If this brings to mind a picture of soap bubbles, that is a good analogy. Soap bubbles merge and reform continuously. When agitated, the larger bubbles may break up into smaller bubbles. At any point in the foam, the suspended sheet of soap may belong to two bubbles, with many other bubbles nearby, perhaps even with small bubbles hanging in suspension in the sheet.

In making the assessment to join a new member, the opinion of the community should not be controlled by emotional response or the charisma of the candidate. It is important to ensure that some concrete result can be attributed to the relationship. Otherwise, the decision to open the circle of friends can be manipulated by someone interested in gaining entry only to exploit the value stored in the community. Particular concern should be felt when the candidate invests too much energy in the initial relationship, particularly when that investment results in unwelcome isolation of the existing member from the community.

Separating a dysfunctional member from the community is difficult. Some believe in the "short, sharp shock." Others will slowly and conscientiously restrict access to the community, forcing the separating member to seek other sources of support. If not done carefully, the community can find itself exposed to emotional and social blackmail, as information obtained during the privileged involvement with the community is applied to increase the cost of separation. When the process is painful enough, physical violence often seems to be the only recourse to recreate the stability lost when the member first became an insupportable liability to the community.
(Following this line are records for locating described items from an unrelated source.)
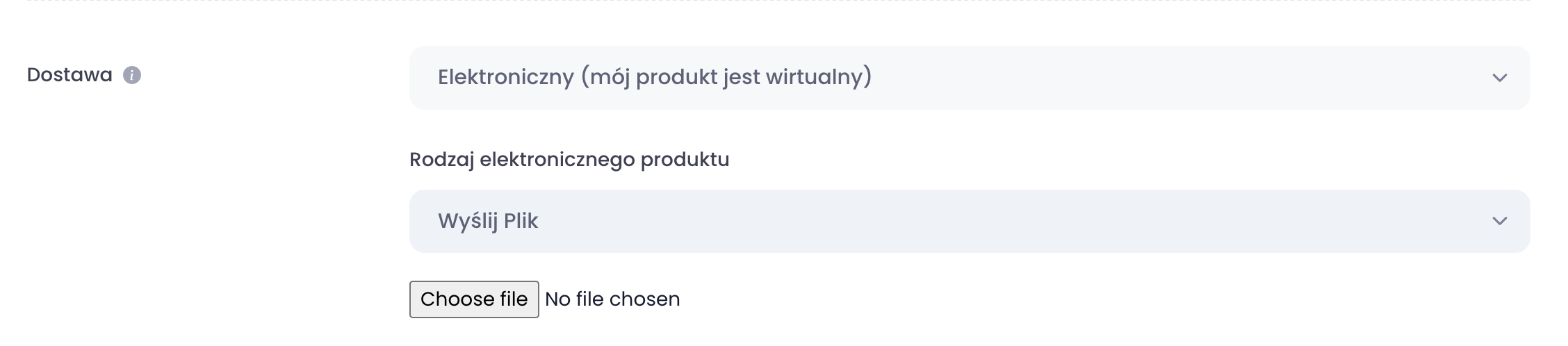Click the "Wyślij Plik" selected option text
Screen dimensions: 1568x346
[488, 221]
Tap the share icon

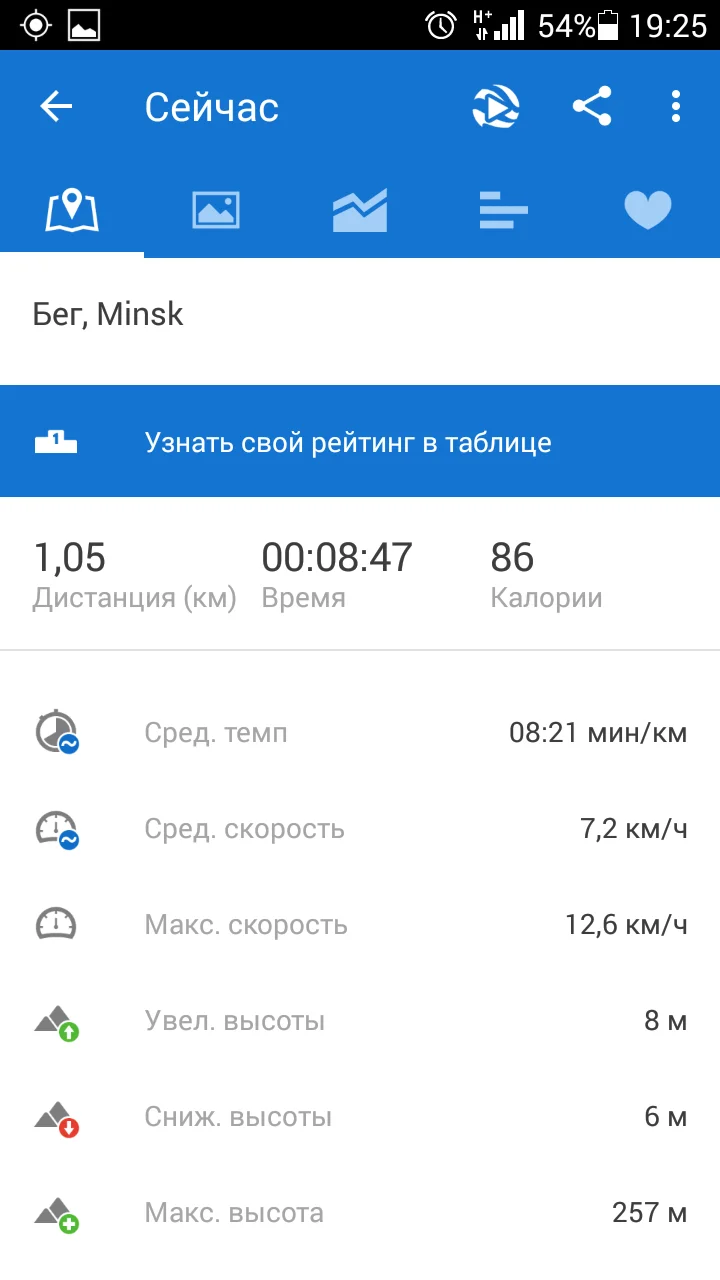[592, 106]
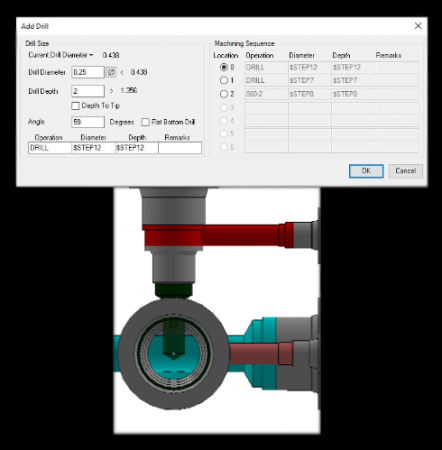Image resolution: width=442 pixels, height=450 pixels.
Task: Click the Drill Depth input field
Action: coord(88,91)
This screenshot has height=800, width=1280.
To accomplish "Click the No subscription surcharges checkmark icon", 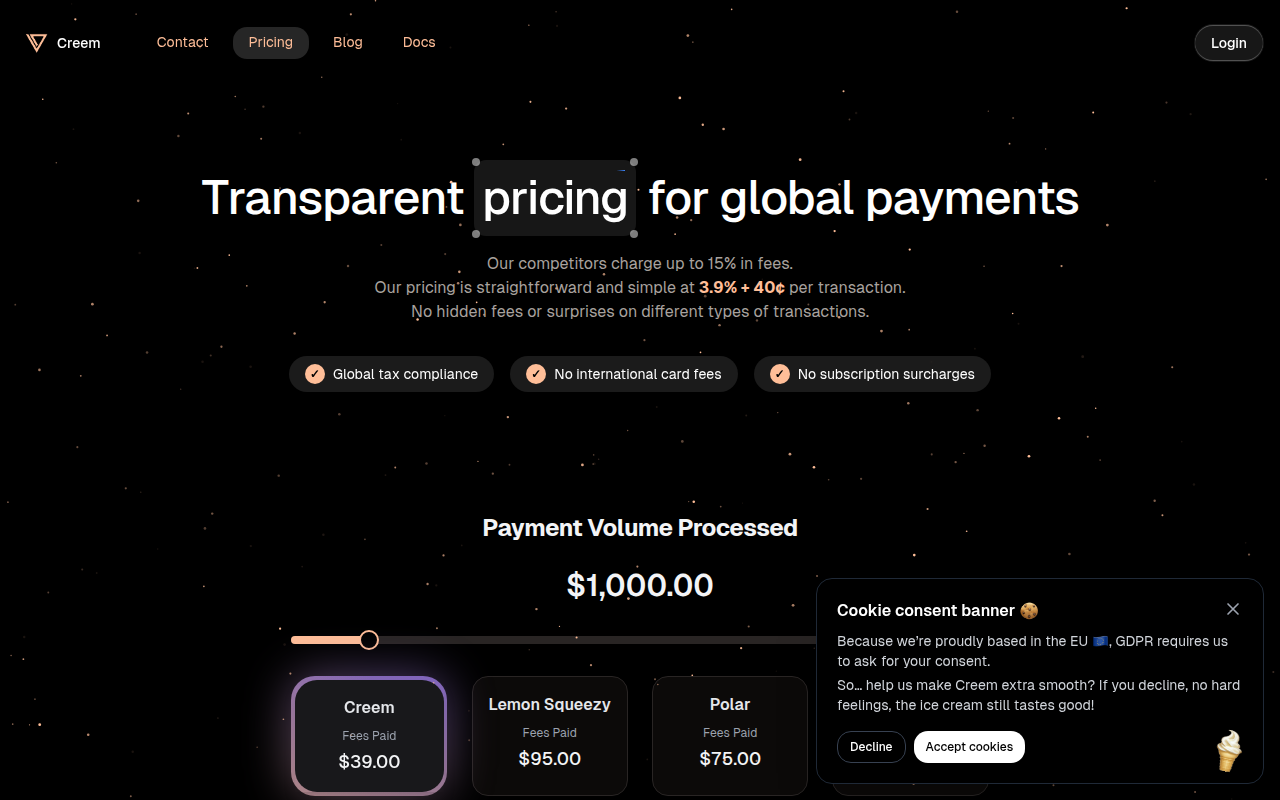I will tap(780, 374).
Learning to manage these processes at an early age is critical. They are unavoidable, and it is best for everyone involved if they are looked at as new beginnings, rather than as terminations. They rarely are: modern societies have safety nets to support people in transition between communities, and it is wise for a community to create a history of magnanimity that decreases the fear of the departing member. A graceful separation usually creates good will in the community that results in the provision of resources, though often at a distance, that help the departing members re-establish themselves in a new context, and that supports re-entry should their difficulties subside, or the community finding itself in pressing need of their particular skills.